Local Motion, Inc. ("Local Motion") is a transportation software and hardware company that builds intelligent networks of shareable vehicles. Founded by John Stanfield and Clément Gires in 2010, the company is based in San Mateo, CA.

== History ==

Co-founders John Stanfield and Clément Gires met at Stanford University in 2010 while pursuing master's degrees. Stanfield previously co-founded two small businesses, Perfect Shine and Veggie Wheels. As his master's thesis project for the Joint Program in Design, he and several classmates designed and built a low-speed electric vehicle, which they called the Weng (short for "Where Everyone Needs to Go"). Gires also had previous experience in vehicle design, having helped to build a 1000 mpg car in France.

After graduation, Stanfield and Gires worked together to build a second low-speed electric vehicle as part of the Lemnos Labs hardware incubator program in San Francisco. The newer version of the Weng was designed to be shareable and interactive as well as energy efficient.

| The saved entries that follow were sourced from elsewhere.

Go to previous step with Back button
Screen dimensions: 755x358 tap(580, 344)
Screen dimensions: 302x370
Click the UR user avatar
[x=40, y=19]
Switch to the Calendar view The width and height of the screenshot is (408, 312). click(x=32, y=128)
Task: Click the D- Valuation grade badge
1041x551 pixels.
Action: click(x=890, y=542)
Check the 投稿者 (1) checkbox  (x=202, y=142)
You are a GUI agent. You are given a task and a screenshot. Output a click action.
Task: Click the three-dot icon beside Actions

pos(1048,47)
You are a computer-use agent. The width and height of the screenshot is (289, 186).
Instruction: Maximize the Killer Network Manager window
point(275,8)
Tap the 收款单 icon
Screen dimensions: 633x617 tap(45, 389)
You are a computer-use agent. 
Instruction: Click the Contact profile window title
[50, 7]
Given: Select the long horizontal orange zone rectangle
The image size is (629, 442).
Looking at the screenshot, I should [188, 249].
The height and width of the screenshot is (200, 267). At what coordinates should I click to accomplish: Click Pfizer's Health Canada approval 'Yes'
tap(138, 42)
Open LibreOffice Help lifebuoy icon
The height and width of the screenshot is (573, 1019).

In 2012, the company changed its name from Weng Motors, Inc. to Local Motion, Inc., and switched its focus from designing vehicles to building software and hardware capable of connecting existing vehicles to local transportation networks. In the summer of 2012, the company began targeting fleets on corporate campuses as an initial sales channel, launching pilot networks on several corporate campuses in Silicon Valley.

== Product ==

Local Motion builds software and hardware designed to connect vehicles of all types to local networks. These networks are intended to increase the efficiency and usage of vehicles and facilitate fleet management and ride sharing. Local Motion aims to distinguish itself from competitors by focusing on two-way information flow and interactivity between users and vehicles. Gires defines the company's approach to transportation as providing both "information and service."

The company retrofits existing vehicles with hardware that interacts with users and other vehicles, gathers data about transportation patterns and user behavior, and transmits charge, health and location information back to the central network. The online booking platform lets users view schedules, book reservations and share rides. A separate platform allows fleet managers to monitor the status of vehicles, add or remove vehicles and users, oversee repairs, and resize or redistribute their fleets based on usage patterns.